PROBLEM STATEMENT – Write out the lines of the material below exactly, beginning at the line with "Task: Click the buy price value 2,132,000" and stopping after the line with "Instruction: Change the", and leave out the pictures.

INPUT DATA –
=== Begin Enclosure ===

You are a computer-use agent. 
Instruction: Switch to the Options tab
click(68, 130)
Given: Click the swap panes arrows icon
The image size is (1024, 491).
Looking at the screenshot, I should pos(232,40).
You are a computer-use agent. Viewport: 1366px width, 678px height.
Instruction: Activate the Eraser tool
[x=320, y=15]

=== End Enclosure ===
=== Begin Enclosure ===

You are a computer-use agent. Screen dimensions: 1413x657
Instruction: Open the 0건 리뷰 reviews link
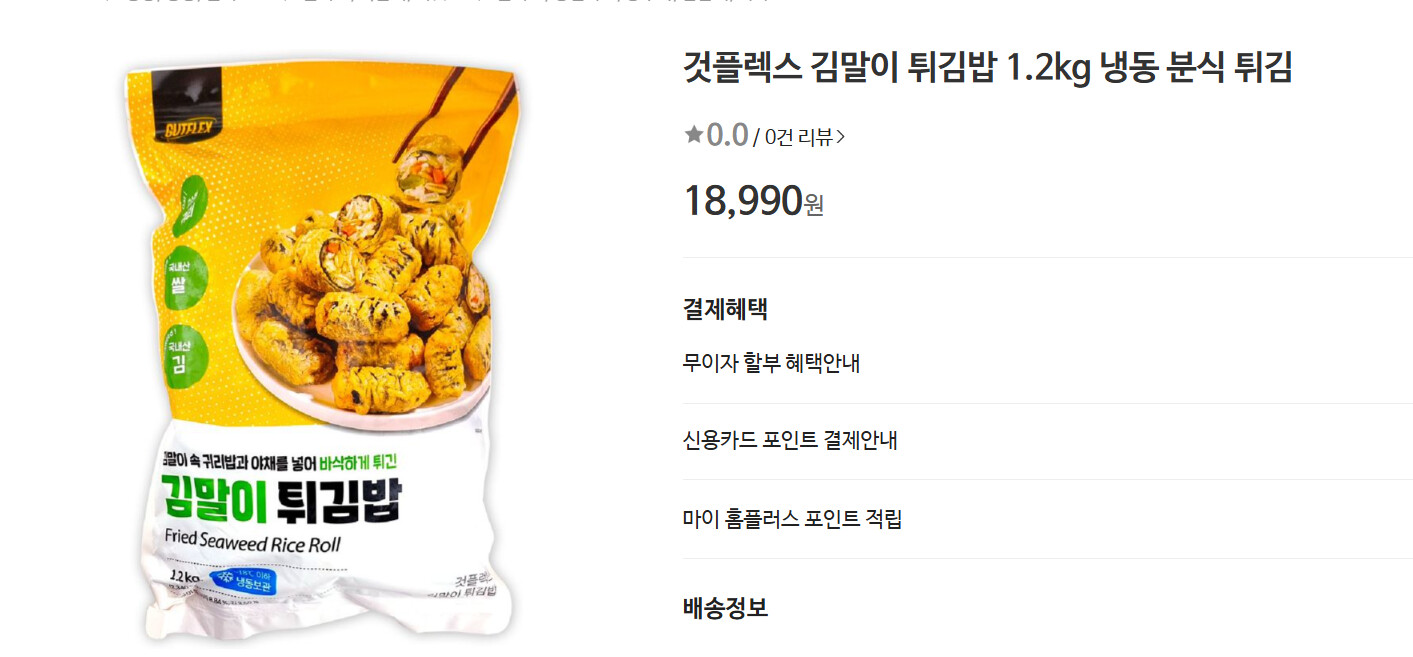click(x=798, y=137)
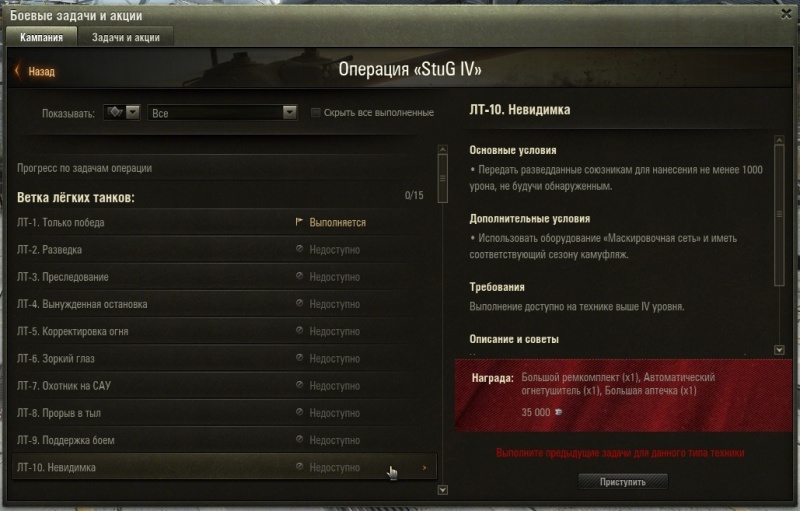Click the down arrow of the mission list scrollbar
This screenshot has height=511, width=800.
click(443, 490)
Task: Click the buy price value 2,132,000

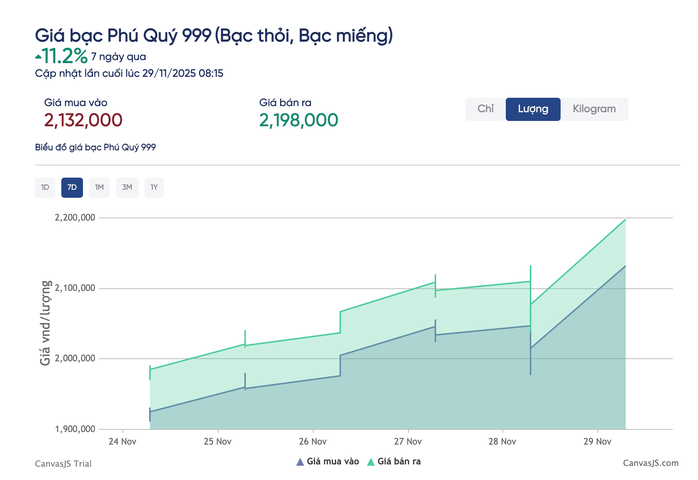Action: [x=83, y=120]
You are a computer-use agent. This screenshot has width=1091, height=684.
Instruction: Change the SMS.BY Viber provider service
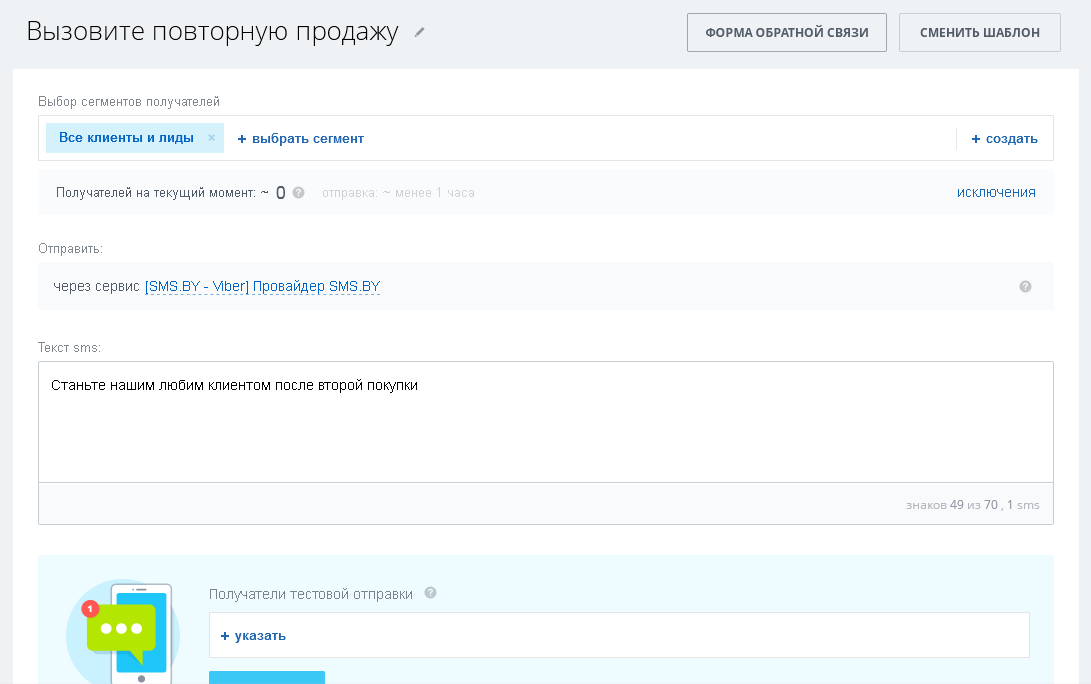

=== End Enclosure ===

YOUR RESPONSE –
Task: Click the buy price value 2,132,000

Action: [x=83, y=120]
You are a computer-use agent. This screenshot has width=1091, height=684.
Instruction: Change the SMS.BY Viber provider service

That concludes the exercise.